Photo via Google Creative Commons

Melania Trump, escorted by a U.S. Marine, walks toward the platform the 58th Presidential Inauguration in Washington, D.C., Jan. 20, 2017. More than 5,000 military members from across all branches of the armed forces of the United States, including reserve and National Guard components, provided ceremonial support and Defense Support of Civil Authorities during the inaugural period. (DoD photo by U.S. Air Force Staff Sgt. Marianique Santos)

Kezia Joseph, Staff Writer

Abigail Adams was known for being a quiet but strong pillar of women’s rights in her time as First Lady. Eleanor Roosevelt was a firm believer in equal rights for all races, which was an especially controversial view for a First Lady to have at the time. Michelle Obama was the First Lady known for her activism in schools and for being a strong advocate for healthy food and exercise for children. As America gets used to the new president, many Americans wonder how Melania Trump will fit into this group.

From the moment Donald Trump announced his presidency, Melania Trump remained largely silent and chose to stay mostly out of the picture during his campaign.

Melania Trump has shown quiet but firm support for almost everything her husband has said or done. Even after a tape was released with a recording of Donald Trump talking about sexually harassing women, she said in an interview that while she didn’t agree with him on that point, he had personally apologized to her and she had forgiven him for it.

Since Trump’s inauguration in January, Melania Trump has not made any clear strides to adapt to her role as First Lady. She continues to reside in Trump Tower instead of moving to the White House, which has an enormous security cost paid for by taxpayers. Costs to cover the Trump family’s security since the election until now has reached 24 million.

Melania Trump has remained very private. She has said that she wants to focus being a good mother to her son, Barron Trump, and wants to make sure he’s able to have a relatively normal life.

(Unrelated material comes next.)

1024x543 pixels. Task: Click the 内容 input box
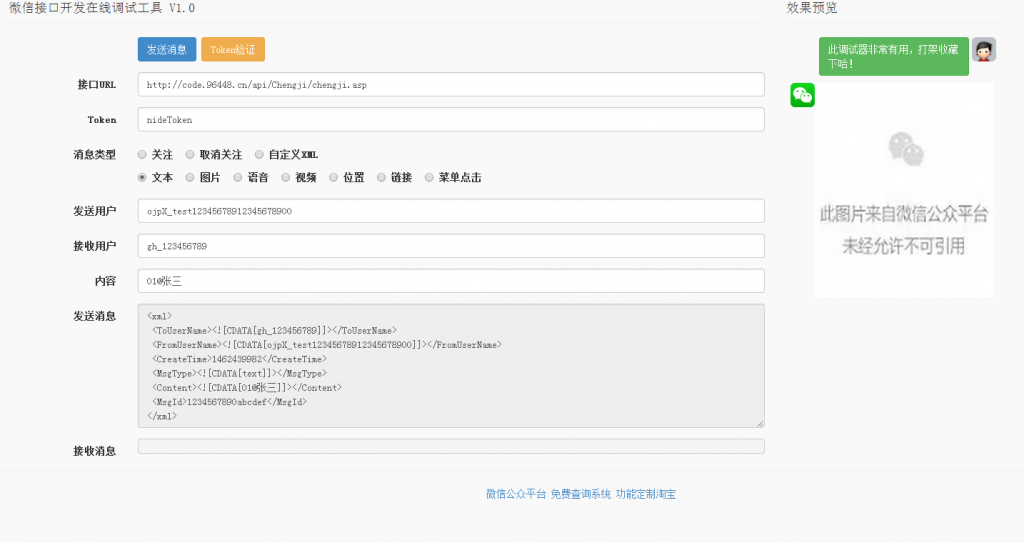click(x=451, y=281)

She has also chosen to take her time choosing staff for the White House, choosing the chief of staff in early February and the communications director just a few weeks ago.

Her FLOTUS Twitter account has had few posts since January, and she’s made only a few public appearances since the inauguration, including the International Women’s Day luncheon which she hosted and delivered an empowering speech about female activists at the International Women of Courage Award ceremony on March 29.

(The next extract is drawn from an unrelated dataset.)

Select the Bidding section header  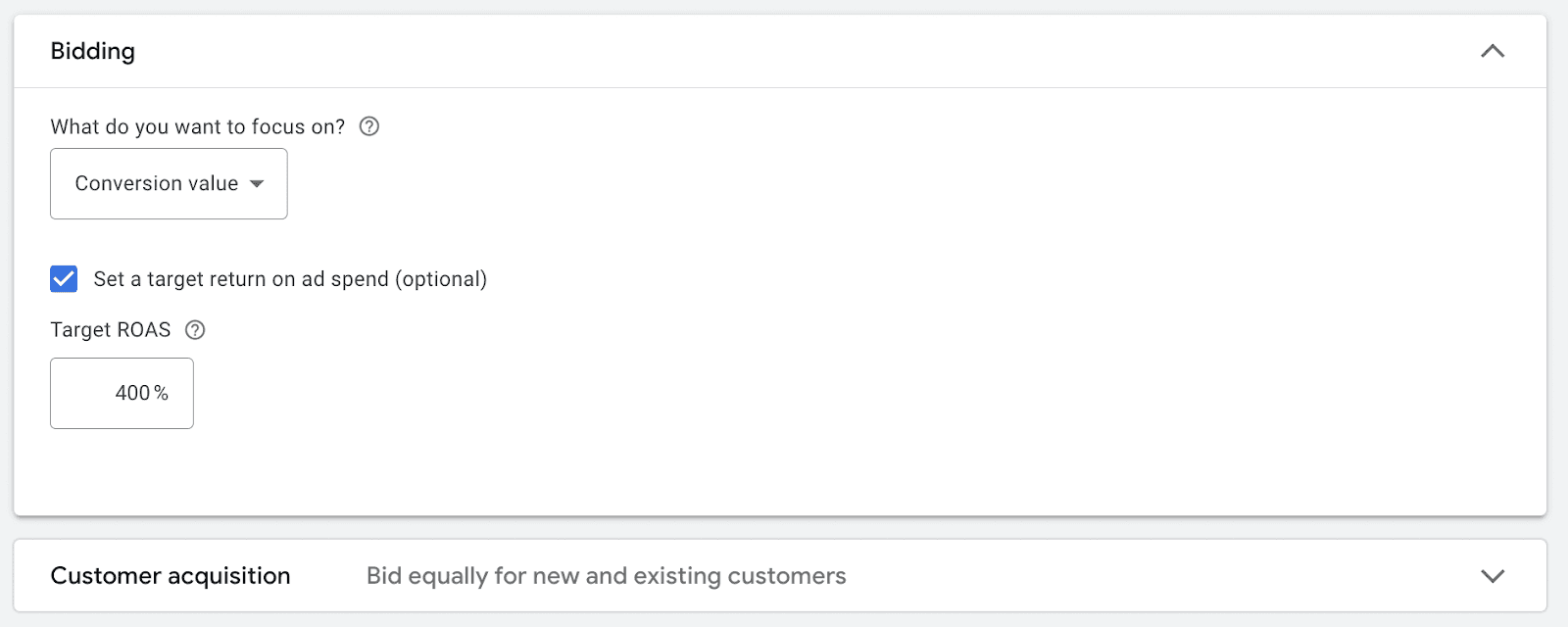92,51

Melania Trump’s slow start as First Lady has caused a lot of speculation.

On one side, many consider her to be unfit for the role of First Lady of the United States. Americans wonder if her reluctance to make public appearances stem from being trapped in marriage, leading to #FreeMelania, as an often trending Twitter hashtag.

Others compare her to Jacqueline Kennedy, a former First Lady who mostly stayed on the sidelines during her husband’s presidency as Melania Trump seems to be doing, and commend her for wanting to be a present parent for her child.

Others commend her as a modern women, choosing to stay out of the traditional role as First Lady so that she can focus on what she wants.